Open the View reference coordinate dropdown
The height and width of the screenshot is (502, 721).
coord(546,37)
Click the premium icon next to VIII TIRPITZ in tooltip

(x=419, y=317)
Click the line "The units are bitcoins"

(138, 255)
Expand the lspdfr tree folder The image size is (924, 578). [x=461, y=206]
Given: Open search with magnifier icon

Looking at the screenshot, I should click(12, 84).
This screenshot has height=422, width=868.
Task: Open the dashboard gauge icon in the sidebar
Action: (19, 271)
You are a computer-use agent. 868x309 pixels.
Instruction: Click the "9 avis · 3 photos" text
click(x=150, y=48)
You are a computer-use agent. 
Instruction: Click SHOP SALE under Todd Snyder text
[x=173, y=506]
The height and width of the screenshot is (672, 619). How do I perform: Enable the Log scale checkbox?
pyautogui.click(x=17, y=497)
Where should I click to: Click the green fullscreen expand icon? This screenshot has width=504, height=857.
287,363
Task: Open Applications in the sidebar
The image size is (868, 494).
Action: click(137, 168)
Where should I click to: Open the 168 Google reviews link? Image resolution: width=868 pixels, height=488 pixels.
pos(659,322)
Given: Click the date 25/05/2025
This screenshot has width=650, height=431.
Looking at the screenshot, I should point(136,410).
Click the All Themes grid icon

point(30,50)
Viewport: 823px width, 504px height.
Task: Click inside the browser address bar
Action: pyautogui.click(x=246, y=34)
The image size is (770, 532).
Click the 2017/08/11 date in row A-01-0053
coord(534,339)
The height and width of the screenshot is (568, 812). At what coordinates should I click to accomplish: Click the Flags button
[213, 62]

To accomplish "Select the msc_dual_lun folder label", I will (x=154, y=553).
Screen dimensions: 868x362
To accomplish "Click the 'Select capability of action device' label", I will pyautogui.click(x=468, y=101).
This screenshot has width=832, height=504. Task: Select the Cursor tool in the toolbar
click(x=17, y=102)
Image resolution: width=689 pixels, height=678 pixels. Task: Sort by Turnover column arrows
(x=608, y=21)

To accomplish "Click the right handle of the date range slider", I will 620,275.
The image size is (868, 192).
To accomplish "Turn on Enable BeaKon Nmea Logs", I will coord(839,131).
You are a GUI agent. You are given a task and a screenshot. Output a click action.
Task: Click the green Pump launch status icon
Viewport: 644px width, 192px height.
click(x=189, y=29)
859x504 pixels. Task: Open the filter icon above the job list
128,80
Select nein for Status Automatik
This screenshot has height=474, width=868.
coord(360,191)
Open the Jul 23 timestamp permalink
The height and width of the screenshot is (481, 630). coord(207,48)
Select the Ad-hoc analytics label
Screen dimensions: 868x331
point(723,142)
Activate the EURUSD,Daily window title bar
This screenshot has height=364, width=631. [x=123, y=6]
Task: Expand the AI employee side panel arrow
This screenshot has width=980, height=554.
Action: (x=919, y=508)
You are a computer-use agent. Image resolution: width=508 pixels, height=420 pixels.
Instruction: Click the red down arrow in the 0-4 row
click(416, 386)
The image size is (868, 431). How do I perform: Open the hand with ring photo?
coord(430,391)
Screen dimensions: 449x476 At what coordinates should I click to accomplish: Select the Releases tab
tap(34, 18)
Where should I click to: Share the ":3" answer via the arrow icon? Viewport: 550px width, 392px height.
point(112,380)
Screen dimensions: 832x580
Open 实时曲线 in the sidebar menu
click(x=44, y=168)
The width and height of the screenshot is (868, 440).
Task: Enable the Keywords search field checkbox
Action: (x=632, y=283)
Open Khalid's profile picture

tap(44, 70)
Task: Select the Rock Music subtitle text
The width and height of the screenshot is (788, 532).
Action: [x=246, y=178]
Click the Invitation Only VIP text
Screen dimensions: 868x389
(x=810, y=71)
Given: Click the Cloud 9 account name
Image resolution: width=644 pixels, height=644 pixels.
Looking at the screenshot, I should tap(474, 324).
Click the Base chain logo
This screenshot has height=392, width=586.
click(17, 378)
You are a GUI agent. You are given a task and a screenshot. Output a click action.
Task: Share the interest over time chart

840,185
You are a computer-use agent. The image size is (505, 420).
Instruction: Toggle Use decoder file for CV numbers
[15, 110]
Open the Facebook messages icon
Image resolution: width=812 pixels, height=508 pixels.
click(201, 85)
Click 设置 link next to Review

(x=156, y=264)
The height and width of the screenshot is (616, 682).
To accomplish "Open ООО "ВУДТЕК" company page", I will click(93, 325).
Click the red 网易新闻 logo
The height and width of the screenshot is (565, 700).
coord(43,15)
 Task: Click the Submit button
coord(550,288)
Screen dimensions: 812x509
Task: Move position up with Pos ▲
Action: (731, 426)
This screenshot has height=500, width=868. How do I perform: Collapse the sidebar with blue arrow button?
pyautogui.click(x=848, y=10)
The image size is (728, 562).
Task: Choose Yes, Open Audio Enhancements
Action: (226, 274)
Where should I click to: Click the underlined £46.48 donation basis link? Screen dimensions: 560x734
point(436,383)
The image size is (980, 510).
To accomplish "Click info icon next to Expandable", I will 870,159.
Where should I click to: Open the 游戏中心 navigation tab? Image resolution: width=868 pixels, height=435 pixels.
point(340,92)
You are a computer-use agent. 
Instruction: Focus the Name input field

• Your instructions
The records above should be restated exactly, line for line.

• Final answer
Open the View reference coordinate dropdown
The height and width of the screenshot is (502, 721).
coord(546,37)
Click the premium icon next to VIII TIRPITZ in tooltip

(x=419, y=317)
Click the line "The units are bitcoins"

(138, 255)
Expand the lspdfr tree folder The image size is (924, 578). [x=461, y=206]
Given: Open search with magnifier icon

Looking at the screenshot, I should click(12, 84).
This screenshot has height=422, width=868.
Task: Open the dashboard gauge icon in the sidebar
Action: (19, 271)
You are a computer-use agent. 868x309 pixels.
Instruction: Click the "9 avis · 3 photos" text
click(x=150, y=48)
You are a computer-use agent. 
Instruction: Click SHOP SALE under Todd Snyder text
[x=173, y=506]
The height and width of the screenshot is (672, 619). How do I perform: Enable the Log scale checkbox?
pyautogui.click(x=17, y=497)
Where should I click to: Click the green fullscreen expand icon? This screenshot has width=504, height=857.
287,363
Task: Open Applications in the sidebar
The image size is (868, 494).
Action: click(137, 168)
Where should I click to: Open the 168 Google reviews link? Image resolution: width=868 pixels, height=488 pixels.
pos(659,322)
Given: Click the date 25/05/2025
This screenshot has width=650, height=431.
Looking at the screenshot, I should point(136,410).
Click the All Themes grid icon

point(30,50)
Viewport: 823px width, 504px height.
Task: Click inside the browser address bar
Action: pyautogui.click(x=246, y=34)
The image size is (770, 532).
Click the 2017/08/11 date in row A-01-0053
coord(534,339)
The height and width of the screenshot is (568, 812). At what coordinates should I click to accomplish: Click the Flags button
[213, 62]

To accomplish "Select the msc_dual_lun folder label", I will (x=154, y=553).
Screen dimensions: 868x362
To accomplish "Click the 'Select capability of action device' label", I will pyautogui.click(x=468, y=101).
This screenshot has width=832, height=504. Task: Select the Cursor tool in the toolbar
click(x=17, y=102)
Image resolution: width=689 pixels, height=678 pixels. Task: Sort by Turnover column arrows
(x=608, y=21)

To accomplish "Click the right handle of the date range slider", I will 620,275.
The image size is (868, 192).
To accomplish "Turn on Enable BeaKon Nmea Logs", I will coord(839,131).
You are a GUI agent. You are given a task and a screenshot. Output a click action.
Task: Click the green Pump launch status icon
Viewport: 644px width, 192px height.
click(x=189, y=29)
859x504 pixels. Task: Open the filter icon above the job list
128,80
Select nein for Status Automatik
This screenshot has height=474, width=868.
coord(360,191)
Open the Jul 23 timestamp permalink
The height and width of the screenshot is (481, 630). coord(207,48)
Select the Ad-hoc analytics label
Screen dimensions: 868x331
point(723,142)
Activate the EURUSD,Daily window title bar
This screenshot has height=364, width=631. [x=123, y=6]
Task: Expand the AI employee side panel arrow
This screenshot has width=980, height=554.
Action: (x=919, y=508)
You are a computer-use agent. Image resolution: width=508 pixels, height=420 pixels.
Instruction: Click the red down arrow in the 0-4 row
click(416, 386)
The image size is (868, 431). How do I perform: Open the hand with ring photo?
coord(430,391)
Screen dimensions: 449x476 At what coordinates should I click to accomplish: Select the Releases tab
tap(34, 18)
Where should I click to: Share the ":3" answer via the arrow icon? Viewport: 550px width, 392px height.
point(112,380)
Screen dimensions: 832x580
Open 实时曲线 in the sidebar menu
click(x=44, y=168)
The width and height of the screenshot is (868, 440).
Task: Enable the Keywords search field checkbox
Action: (x=632, y=283)
Open Khalid's profile picture

tap(44, 70)
Task: Select the Rock Music subtitle text
The width and height of the screenshot is (788, 532).
Action: [x=246, y=178]
Click the Invitation Only VIP text
Screen dimensions: 868x389
(x=810, y=71)
Given: Click the Cloud 9 account name
Image resolution: width=644 pixels, height=644 pixels.
Looking at the screenshot, I should tap(474, 324).
Click the Base chain logo
This screenshot has height=392, width=586.
click(17, 378)
You are a GUI agent. You are given a task and a screenshot. Output a click action.
Task: Share the interest over time chart

840,185
You are a computer-use agent. The image size is (505, 420).
Instruction: Toggle Use decoder file for CV numbers
[15, 110]
Open the Facebook messages icon
Image resolution: width=812 pixels, height=508 pixels.
click(201, 85)
Click 设置 link next to Review

(x=156, y=264)
The height and width of the screenshot is (616, 682).
To accomplish "Open ООО "ВУДТЕК" company page", I will click(93, 325).
Click the red 网易新闻 logo
The height and width of the screenshot is (565, 700).
coord(43,15)
 Task: Click the Submit button
coord(550,288)
Screen dimensions: 812x509
Task: Move position up with Pos ▲
Action: (731, 426)
This screenshot has height=500, width=868. How do I perform: Collapse the sidebar with blue arrow button?
pyautogui.click(x=848, y=10)
The image size is (728, 562).
Task: Choose Yes, Open Audio Enhancements
Action: (226, 274)
Where should I click to: Click the underlined £46.48 donation basis link? Screen dimensions: 560x734
point(436,383)
The image size is (980, 510).
To accomplish "Click info icon next to Expandable", I will 870,159.
Where should I click to: Open the 游戏中心 navigation tab? Image resolution: width=868 pixels, height=435 pixels.
point(340,92)
You are a computer-use agent. 
Instruction: Focus the Name input field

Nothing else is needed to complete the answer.